Ein richtig verstandenes Europa würde nun dazu übergehen, das Zepter der Pandemiebekämpfung, grenzübergreifend an die betroffenen Regionen zu übergeben und dort Maßnahmen erarbeiten zu lassen, die den spezifischen Bedürfnissen und Notwendigkeiten der Pandemiebekämpfung, beispielsweise in der Alpenregion gerecht würden.

Dann gäbe es aber keine Diktatoren mit zentralistischem Ansatz mehr, wie Merkel, Macron und Johnson, wobei letzterer möglicherweise gerade dabei ist, klug zu werden.

Wir werden sehen und auf Großbritannien schauen.

Es gibt diese, falsch verstandene EU unter deutscher Führung mit französischer Adjutanz. Eine solche EU wird niemals das Problem der Pandemie gemeinsam lösen können, wie sie auch die Migrationsfrage, die Eurokrise und die Bankenkrise nicht gemeinsam lösen konnte.

Ganz eindeutig steht hier die Kanzlerin einem Europa der Regionen entgegen, das dem deutschen Dominanzstreben ein Ende setzen könnte, weil Regionen, die selbst entscheiden können, nicht mehr an Ländergrenzen gebunden sein dürfen. Genau an dieser Stelle würde der Kuchen für Berlin kleiner werden.
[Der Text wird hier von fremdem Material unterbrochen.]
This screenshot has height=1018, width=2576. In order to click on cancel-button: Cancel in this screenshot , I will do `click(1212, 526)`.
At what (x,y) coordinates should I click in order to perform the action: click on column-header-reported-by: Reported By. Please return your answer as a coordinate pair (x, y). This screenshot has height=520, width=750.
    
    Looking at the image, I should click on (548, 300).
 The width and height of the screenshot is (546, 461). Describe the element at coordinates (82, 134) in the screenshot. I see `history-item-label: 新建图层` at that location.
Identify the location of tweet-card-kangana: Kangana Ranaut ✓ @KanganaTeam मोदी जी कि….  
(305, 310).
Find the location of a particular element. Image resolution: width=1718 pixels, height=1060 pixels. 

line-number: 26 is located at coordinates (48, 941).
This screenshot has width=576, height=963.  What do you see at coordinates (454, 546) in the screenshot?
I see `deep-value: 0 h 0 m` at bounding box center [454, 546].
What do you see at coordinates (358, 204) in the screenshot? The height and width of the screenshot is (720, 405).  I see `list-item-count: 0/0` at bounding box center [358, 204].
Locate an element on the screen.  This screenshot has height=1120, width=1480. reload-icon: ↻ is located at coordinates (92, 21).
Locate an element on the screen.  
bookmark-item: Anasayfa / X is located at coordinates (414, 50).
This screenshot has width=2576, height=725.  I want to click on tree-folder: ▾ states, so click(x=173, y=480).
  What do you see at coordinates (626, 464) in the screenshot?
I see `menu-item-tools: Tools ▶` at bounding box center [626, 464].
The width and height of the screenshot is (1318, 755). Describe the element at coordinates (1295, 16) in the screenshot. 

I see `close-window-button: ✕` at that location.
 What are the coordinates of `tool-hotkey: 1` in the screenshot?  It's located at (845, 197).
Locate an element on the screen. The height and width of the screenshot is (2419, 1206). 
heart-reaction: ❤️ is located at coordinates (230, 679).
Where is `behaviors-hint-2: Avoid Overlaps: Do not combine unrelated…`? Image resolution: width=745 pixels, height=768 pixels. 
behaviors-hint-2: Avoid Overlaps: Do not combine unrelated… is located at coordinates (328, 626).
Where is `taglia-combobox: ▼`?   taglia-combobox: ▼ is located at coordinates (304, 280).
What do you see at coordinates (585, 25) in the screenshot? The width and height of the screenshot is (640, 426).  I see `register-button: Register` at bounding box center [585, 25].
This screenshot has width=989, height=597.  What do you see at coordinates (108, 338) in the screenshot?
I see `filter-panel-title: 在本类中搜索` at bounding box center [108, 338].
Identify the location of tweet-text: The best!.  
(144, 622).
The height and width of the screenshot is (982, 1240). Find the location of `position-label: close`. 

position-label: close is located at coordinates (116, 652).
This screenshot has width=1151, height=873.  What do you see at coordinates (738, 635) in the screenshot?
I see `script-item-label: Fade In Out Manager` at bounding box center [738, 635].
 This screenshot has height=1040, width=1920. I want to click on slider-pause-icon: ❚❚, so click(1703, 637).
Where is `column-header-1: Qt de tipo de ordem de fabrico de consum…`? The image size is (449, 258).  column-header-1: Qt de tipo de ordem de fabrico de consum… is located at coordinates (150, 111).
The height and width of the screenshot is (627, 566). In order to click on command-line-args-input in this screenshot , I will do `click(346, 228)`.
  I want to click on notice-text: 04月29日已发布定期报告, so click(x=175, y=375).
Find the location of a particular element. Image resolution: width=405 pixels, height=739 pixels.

Wenn Deutschland in der Pandemie nicht mehr die besten Zahlen liefert, ist das ein Prestigeverlust ohne gleichen. In Wirklichkeit ist diese Art der Konkurrenz ein Hinweis auf die fehlende europäische Solidarität, die eben gerade von Berlin verweigert wird, wenn Merkel nicht die erste Geige spielen kann.

Es ist sehr zu hoffen, dass die Bundesregierung bald den Weg für ein rationales Europa, das regional zusammenarbeitet, frei macht. Aber dafür scheint zunächst die Kanzlerin gehen zu müssen.

spaulsen

One Comment

  1. Das sehe ich auch so. Zusätzlich das Problem, dass Merkel ihr (persönliches) Problem selber gar nicht bewusst sein mag. Dazu noch eine Entourage, die das befördert (und sie wiederum diese). Es mag eher ein Problem auf der Persönlichkeitsebene sein, was aber dem Land, der EU nicht weiterhilft – im Gegenteil. Da wäre eher ein Psychologe / ein Psychiater gefragt. Auf der EU-Ebene dann noch eine „Gleichgestrickte“, die auf nationaler Ebene ihre Unfähigkeit in noch viel größerem Maß schon unter Beweis gestellt hat. Diese erratische Person und damit die Problemstellung bleibt uns auch nach dem Abgang Merkels (nur vorläufig?) erhalten. Einmal von deren grundlegenden Makel abgesehen, dass sie bei der Wahl buchstäblich gar nicht auf dem Zettel stand. Das ist eine Delegitimation ex ante, die nicht mehr heilbar ist und sich das „gemeine Volk“ hoffentlich bis zur nächsten Europawahl noch merke(l)n kann.